=== Begin Enclosure ===

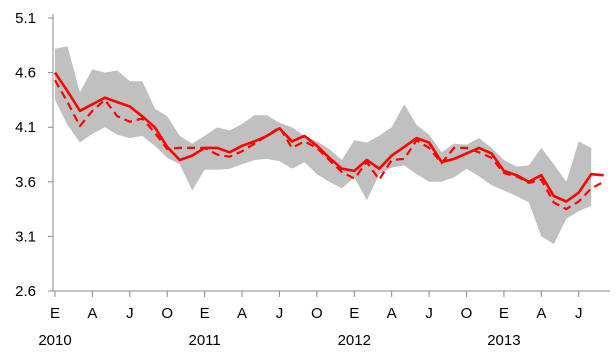  What do you see at coordinates (54, 340) in the screenshot?
I see `x-year-label: 2010` at bounding box center [54, 340].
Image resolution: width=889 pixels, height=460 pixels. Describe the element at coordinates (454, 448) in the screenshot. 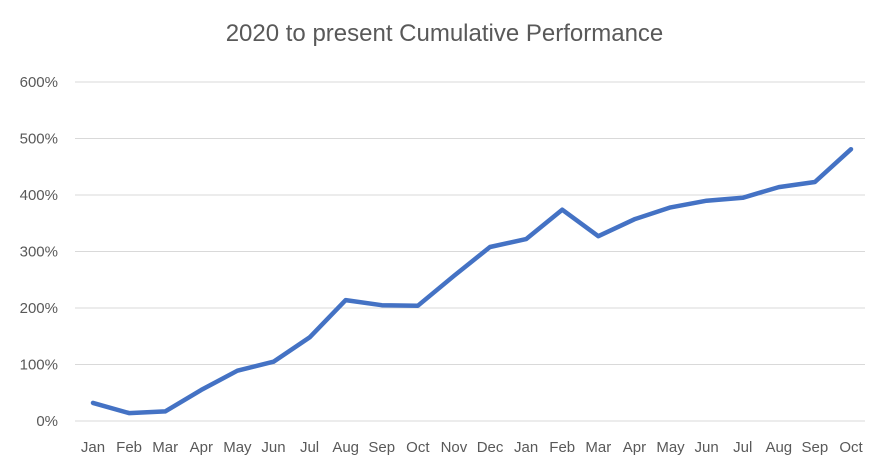

I see `x-tick-label: Nov` at that location.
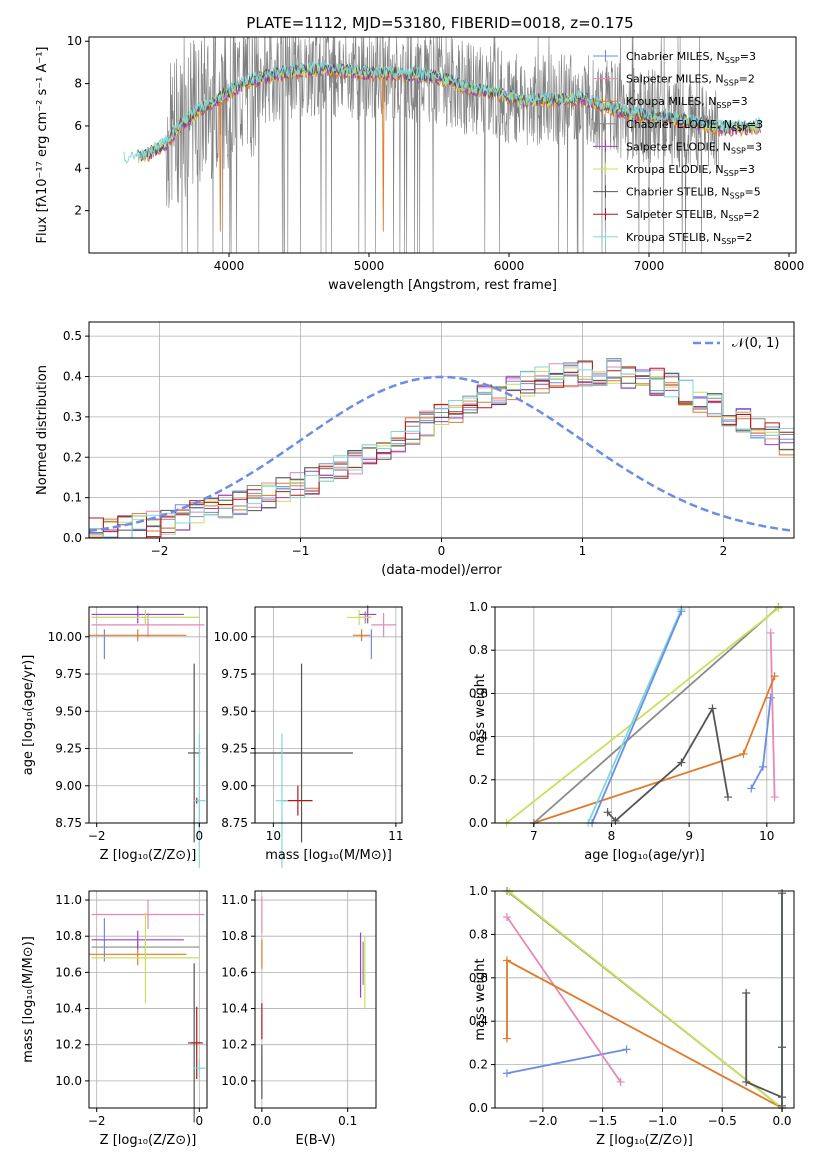 The height and width of the screenshot is (1170, 819). I want to click on y-tick-label: 9.00, so click(68, 786).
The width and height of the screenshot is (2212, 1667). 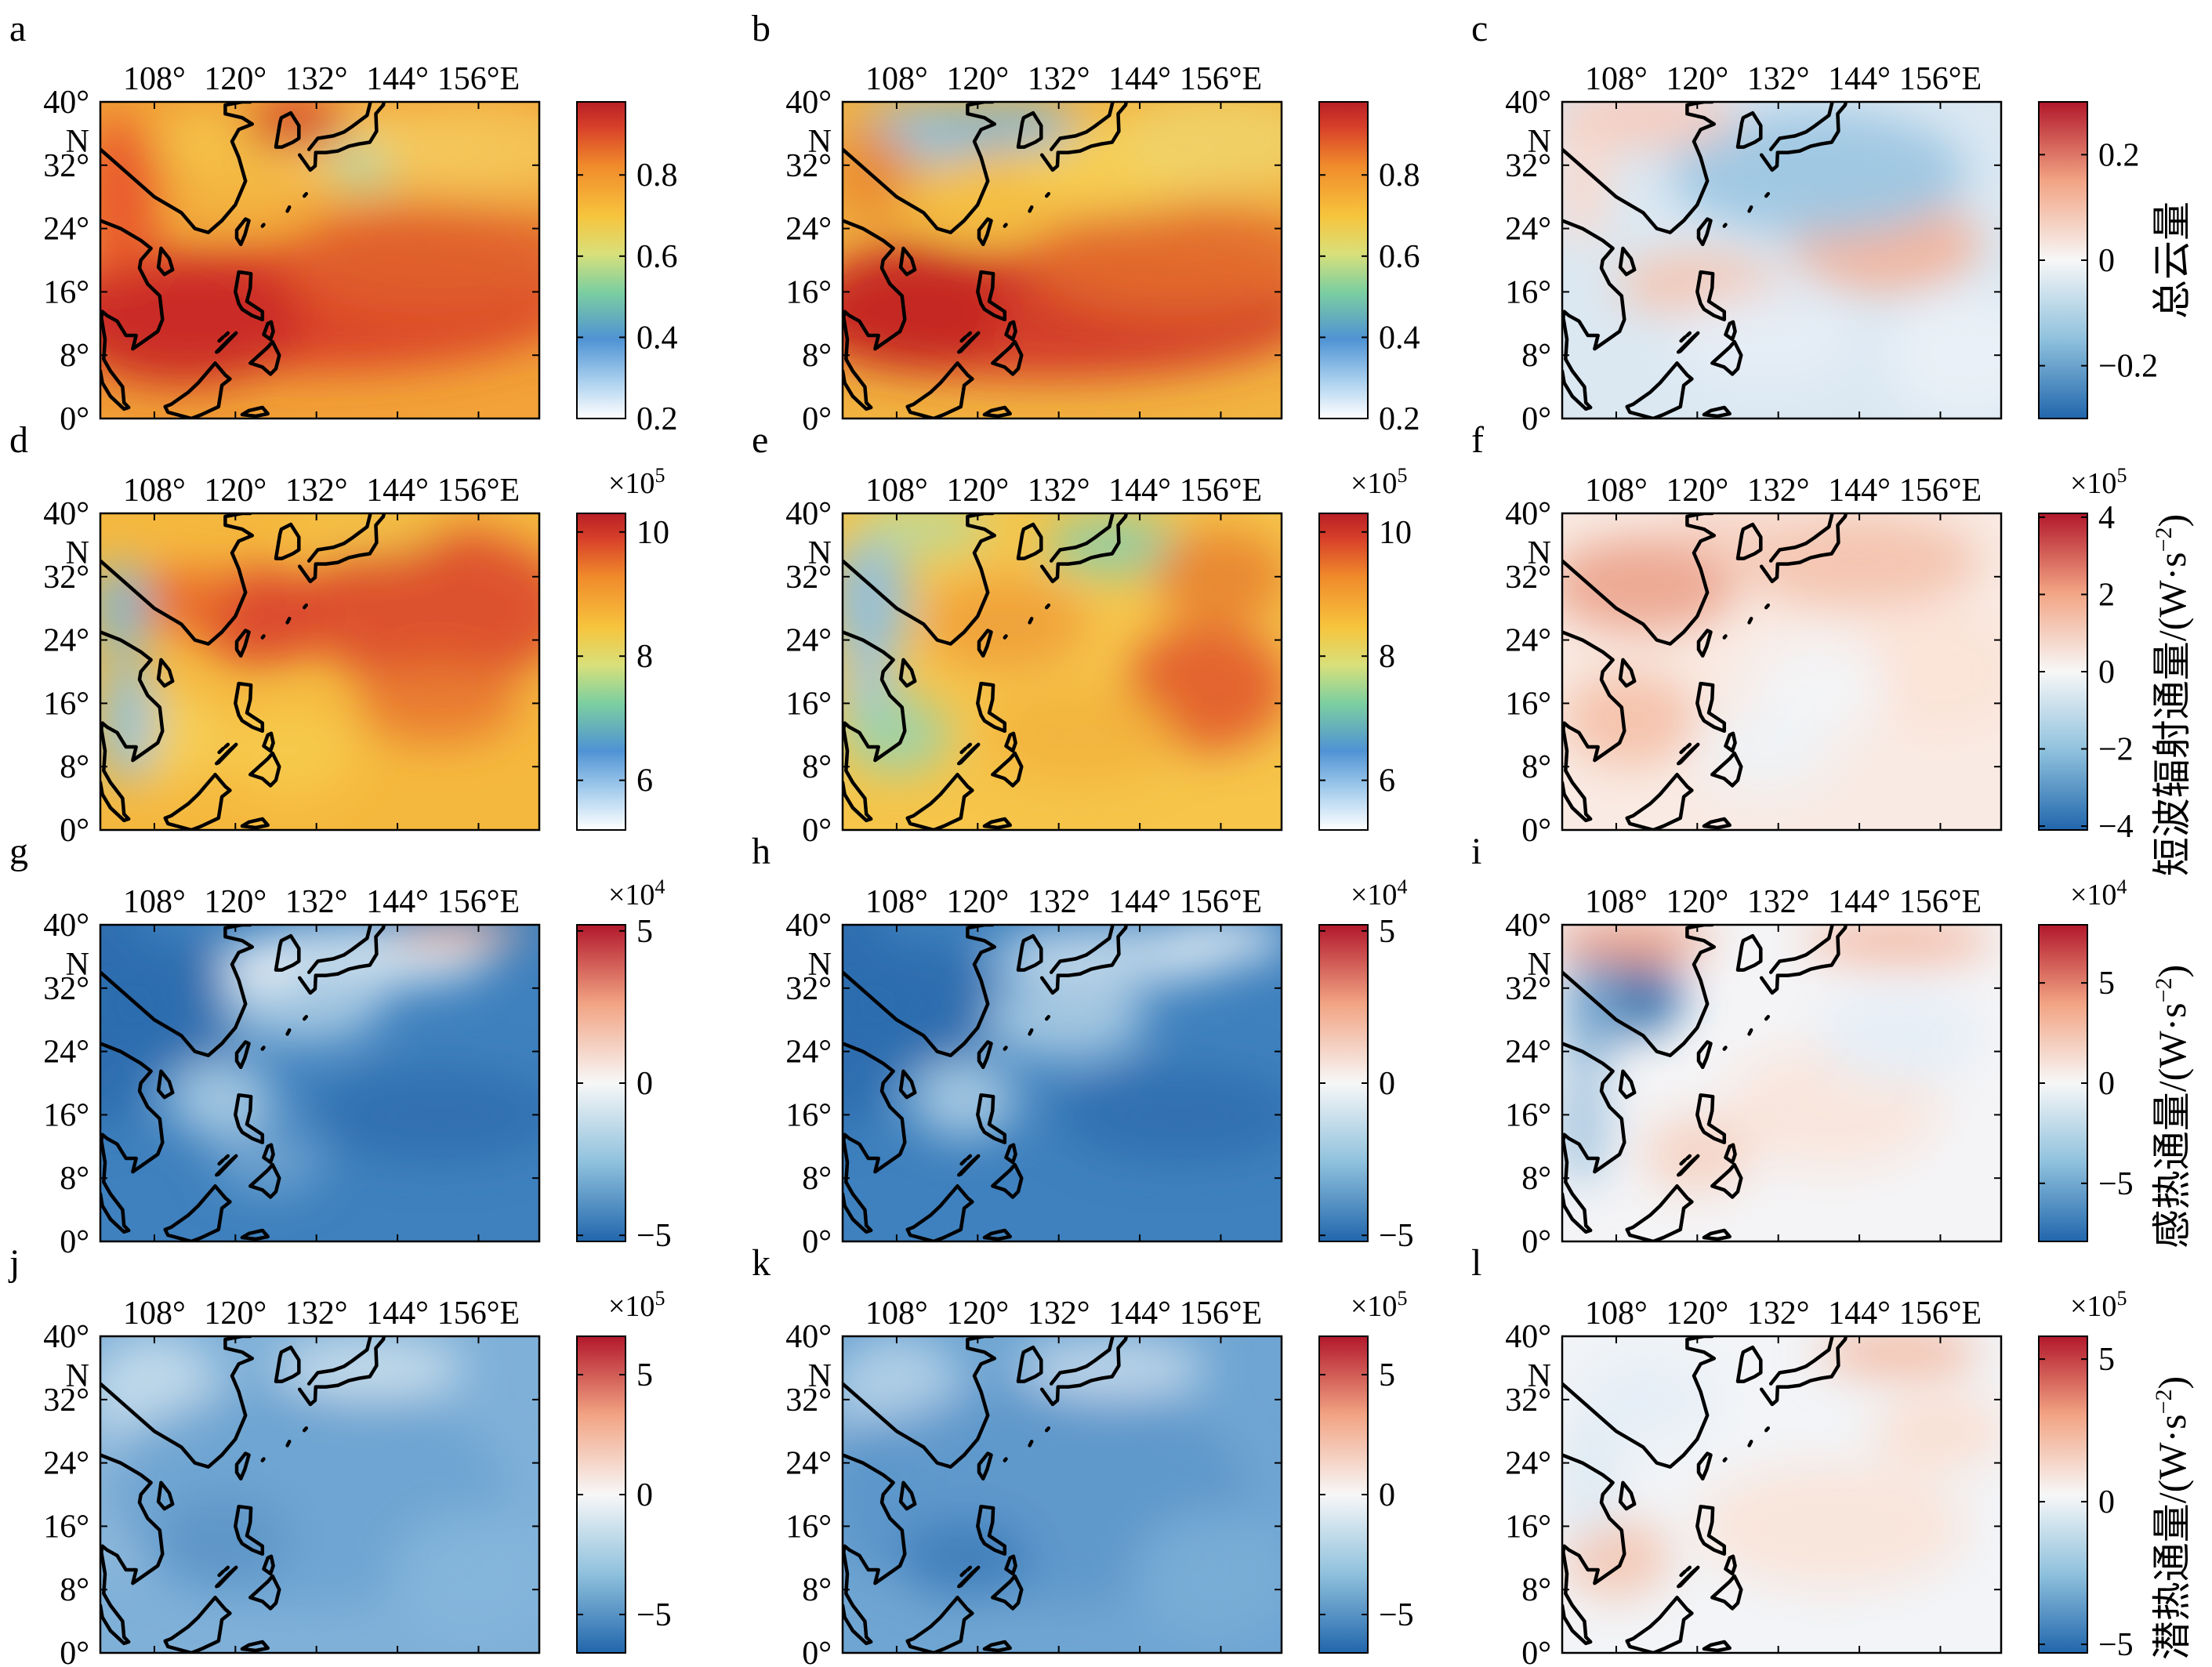 What do you see at coordinates (1387, 657) in the screenshot?
I see `colorbar-tick-label: 8` at bounding box center [1387, 657].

=== End Enclosure ===

- _ASSIGNMENT_:
Please give the material from its first line through the line containing "The height and" as a JSON list of strings, one string per line, with blank lines and pictures left out.

- _TASK RESPONSE_:
[
  "  What do you see at coordinates (54, 340) in the screenshot?",
  "I see `x-year-label: 2010` at bounding box center [54, 340].",
  "Image resolution: width=889 pixels, height=460 pixels. Describe the element at coordinates (454, 448) in the screenshot. ",
  "I see `x-tick-label: Nov` at that location.",
  " The height and width of the screenshot is (1170, 819). I want to click on y-tick-label: 9.00, so click(68, 786)."
]